Quante volte ci è capitato, durante la scelta del vino da comprare, di leggere le varie diciture DOC, DOCG, IGT…senza sapere realmente cosa significhino, alla fine optando per la bottiglia con l’etichetta che ci piace di più?
Dando per assodato che il design di un’etichetta è fondamentale, altrettanto importante è tutta la trafila che un vino deve seguire per potersi fregiare di una denominazione di origine, che sia DOC, DOCG oppure IGT.
Iniziamo a capirne un po’ di più: l’Italia, paese arretrato sotto molti aspetti, durante gli ultimi anni si è data molto da fare al punto che nel 1992 emana un decreto legge col quale sancisce una sorta di “piramide della qualità” del vino italiano.

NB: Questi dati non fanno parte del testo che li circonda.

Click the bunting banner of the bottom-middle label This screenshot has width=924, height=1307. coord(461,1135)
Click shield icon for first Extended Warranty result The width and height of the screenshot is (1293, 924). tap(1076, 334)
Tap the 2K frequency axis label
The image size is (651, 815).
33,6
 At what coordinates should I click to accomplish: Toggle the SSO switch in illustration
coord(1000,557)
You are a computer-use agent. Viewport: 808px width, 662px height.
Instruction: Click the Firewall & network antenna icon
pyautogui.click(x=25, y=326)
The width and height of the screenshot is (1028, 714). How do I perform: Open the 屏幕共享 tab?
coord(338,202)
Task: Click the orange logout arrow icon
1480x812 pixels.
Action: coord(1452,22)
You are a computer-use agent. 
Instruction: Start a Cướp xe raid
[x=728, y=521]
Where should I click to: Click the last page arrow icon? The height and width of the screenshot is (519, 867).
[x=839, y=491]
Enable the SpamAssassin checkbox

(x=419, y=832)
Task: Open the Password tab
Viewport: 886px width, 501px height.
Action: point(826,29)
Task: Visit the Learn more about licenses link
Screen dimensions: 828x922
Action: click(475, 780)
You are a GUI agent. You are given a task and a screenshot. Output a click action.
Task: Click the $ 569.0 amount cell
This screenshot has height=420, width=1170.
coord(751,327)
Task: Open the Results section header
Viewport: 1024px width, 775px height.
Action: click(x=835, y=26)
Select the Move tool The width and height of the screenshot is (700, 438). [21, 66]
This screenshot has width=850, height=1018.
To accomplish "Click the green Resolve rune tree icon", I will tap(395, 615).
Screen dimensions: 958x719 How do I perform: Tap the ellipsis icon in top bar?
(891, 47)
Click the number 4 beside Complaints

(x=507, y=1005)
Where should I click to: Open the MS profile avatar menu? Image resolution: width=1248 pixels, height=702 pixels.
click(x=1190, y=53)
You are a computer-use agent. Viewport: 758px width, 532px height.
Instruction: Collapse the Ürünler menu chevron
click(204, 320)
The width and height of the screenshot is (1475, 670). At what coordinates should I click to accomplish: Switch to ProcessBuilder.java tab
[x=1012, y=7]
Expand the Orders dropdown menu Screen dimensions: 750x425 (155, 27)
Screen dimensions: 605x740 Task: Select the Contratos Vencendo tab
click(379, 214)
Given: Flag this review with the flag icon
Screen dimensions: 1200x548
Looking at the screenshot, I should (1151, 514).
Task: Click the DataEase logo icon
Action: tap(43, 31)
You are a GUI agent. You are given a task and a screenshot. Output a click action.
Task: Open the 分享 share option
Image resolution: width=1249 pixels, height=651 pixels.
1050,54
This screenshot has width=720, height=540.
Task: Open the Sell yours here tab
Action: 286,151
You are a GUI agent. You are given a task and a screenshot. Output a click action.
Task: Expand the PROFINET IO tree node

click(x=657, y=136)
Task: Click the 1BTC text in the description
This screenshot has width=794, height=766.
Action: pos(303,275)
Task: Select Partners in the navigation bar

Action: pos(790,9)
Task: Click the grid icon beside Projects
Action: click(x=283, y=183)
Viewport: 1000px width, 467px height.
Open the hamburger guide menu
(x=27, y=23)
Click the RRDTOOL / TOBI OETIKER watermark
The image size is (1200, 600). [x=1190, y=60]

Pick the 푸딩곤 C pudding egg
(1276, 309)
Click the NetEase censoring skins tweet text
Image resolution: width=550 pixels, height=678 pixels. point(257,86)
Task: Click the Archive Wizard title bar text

Di fatto, in seguito ad un regolamento europeo di poco antecedente e col quale venivano creati i VQPRD (acronimo di Vini di Qualità Prodotti in Regioni Delimitate), l’Italia decide di migliorare la propria legislazione istituendo le diciture:
- VDT Vino da Tavola, che è la base della piramide e non è una denominazione;
- IGT Indicazione Geografica Tipica, il primo livello qualitativo della piramide;
- DOC Denominazione di Origine Controllata, il secondo gradino;
- DOCG Denominazione di Origine Controllata e Garantita, che rappresenta il culmine qualitativo della piramide.
Ognuna di queste categorie è regolamentata da un disciplinare, che indica il modo con cui un determinato vino appartenente ad una denominazione deve essere prodotto lungo tutto il suo ciclo. Dalla vigna alla cantina fino all’imbottigliamento ed all’etichettatura, ogni fase deve rispettare le regole imposte dal disciplinare che diventa più restrittivo e selettivo man mano che si scala la “piramide” qualitativa.
La “piramide della qualità” infatti poggia le sue fondamenta proprio sulla differenza sostanziale tra i disciplinari che regolano le diverse categorie: di fatto il disciplinare per i vini IGT impone regole meno restrittive di quello per i DOC, che sarà a sua volta meno condizionante di quello per i DOCG.
I vari disciplinari non si limitano però solo a dettare i metodi di produzione, ma stabiliscono anche le aree geografiche o i Comuni che possono far parte di questa o quell’altra denominazione. Per fare un esempio: il disciplinare della DOCG Barbaresco (paese situato in provincia di Cuneo), stabilisce che il vino Barbaresco deve essere prodotto unicamente con le uve provenienti dai vigneti siti nei paesi di Barbaresco, Neive e Treiso. Anche in questo caso, più si scende nella “piramide”, meno restrittive diventano le regole, allargando sempre di più i confini geografici all’interno dei quali può essere prodotto un vino che si vuole fregiare di una denominazione.
Oggigiorno questa trafila è ancora in vigore, ma si è affiancato un nuovo regolamento “di protezione” dell’Unione Europea, che sostituisce i precedenti VQPRD con i nuovi DOP (Denominazione di Origine Protetta) ed IGP (Indicazione Geografica Protetta), validi per tutto il reparto agro-alimentare e di conseguenza anche per il vino.
Il regolamento europeo in sostanza ingloba tutte le DOC e le DOCG all’interno delle DOP mentre le IGT confluiscono nelle IGP. Naturalmente DOP ed IGP prevedono dei disciplinari che devono essere rispettati, ma che riflettono sostanzialmente quelli tradizionali (DOCG, DOC, IGT), per lo meno nel comparto vinicolo. Uno degli aspetti di questo nuovo regolamento UE riguarda la possibilità che un produttore di un vino DOC, per esempio, ha di scegliere, per il momento, se aderire o meno a questo programma Europeo di protezione.
L’entrata in vigore delle DOP e IGP ha di fatto quindi introdotto un nuovo schema all’interno del quale coesistono DOC, DOCG, IGT, DOP e IGP, e che si riflette anche nelle etichette che possono riportare queste diciture. Anche se la maggior parte dei produttori sta continuando a riportare in etichetta le diciture tradizionali – potendolo scegliere, per ora – si possono comunque trovare nel mercato vini DOP oppure IGP, semplicemente significa che quei produttori hanno adottato il nuovo regolamento UE.
Al di là di tutta la burocrazia, pur sempre legittima se si vuole tutelare un prodotto come il vino, resta la serietà e l’impegno quotidiano con cui lavorano i vinicoltori italiani, certificando così il loro prodotto, e la sua infinita bontà.